Review by Danny Gaisin
The Brott Festival ended the season with Stravinsky’s Весна священная» (Vesna svyashchennaya) or – “RITE OF SPRING”. Four years ago, the same organization scored a top of the year’s “TOP TEN” list with a creative & innovative rendering of the composer’s “Firebird”. Legend has it that while composing same, Stravinsky’s mind evoked images of an ancient Russian fable about the season; dancing maidens & sacrifice…the rite of spring. This year’s entry differed, it was a composite evening.
The concert began with a technically proficient but indifferent and non-exciting Firebird suite. No imagery and a rather unmotivated Academy orchestra. All this changed with Weber’s ‘Spectre de la Rose’. The music is familiar as ‘Invitation to the Dance’ which elucidates a brief musical tale about strangers at a ball. He approaches her; they chat; they dance – and it’s ‘see ya around’. “Spectre”, originally choreographed by Fokine is about the same dame but dreaming about dancing with a rose! Could be prickly – like porcupines necking! No Diaghilev diving through a window, BUT…Jillian Vanstone & Patrick Lavoie spell-binding both the muse and this scribe. The orchestra performed faultlessly; the duo – effortless, lithe, fluid, and revelatory of the legend. The usage of a chair subbing for a four-poster was a creative alternative. Vanstone & Lavoie then interpreted another Fokine creation – the duet from Chopin’s Les Sylphides. No story – just ballet and exquisitely construed. I’m not a dance maven but even a philistine like yours- truly could appreciate the beauty and devotion needed to achieve such a level of expertise.

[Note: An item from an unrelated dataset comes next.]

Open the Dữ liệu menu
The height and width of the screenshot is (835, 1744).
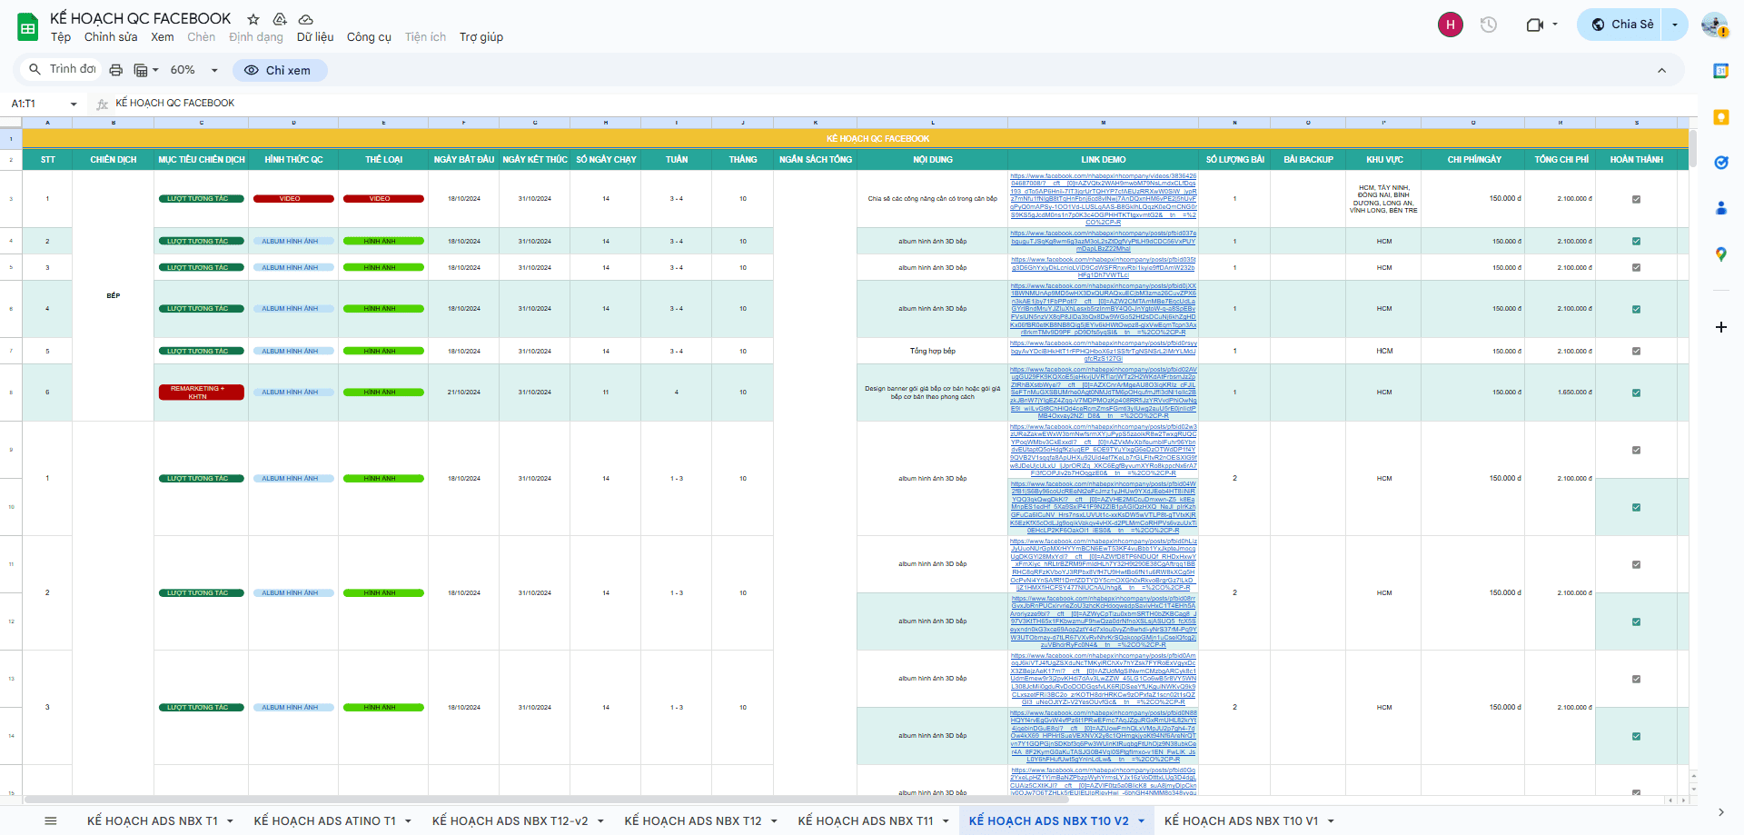[315, 37]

The Rite of Spring was a shocker to its early 20th century audience. An introductory theme foretelling what’s ahead steers to kidnapping and rituals. These lead to the arrival of the local gurus who select a sacrificial virgin who then dances herself to death. Just like a plot from ‘Criminal Minds© ‘. Performing this composition is a test of technical mettle; but conducting it – a supreme challenge. Ben Kepes understated the oeuvre, gradually intensifying the reading. We noticed that he has developed the confidence to impose his own imprimatur while on the podium. Both his and Brott’s demands on the brasses and especially the percussion sections greatly enhanced the overall impact of the work. To interpret this scenario, the Brott folks recruited B-Boy StuntZ and B-boy Tricky TroubleZ – professional break dancers. Disclosure: – neither Terry nor I have previously seen head dancing; spinning and acrobatics such as what the pair displayed. Quite an evening; quite a season!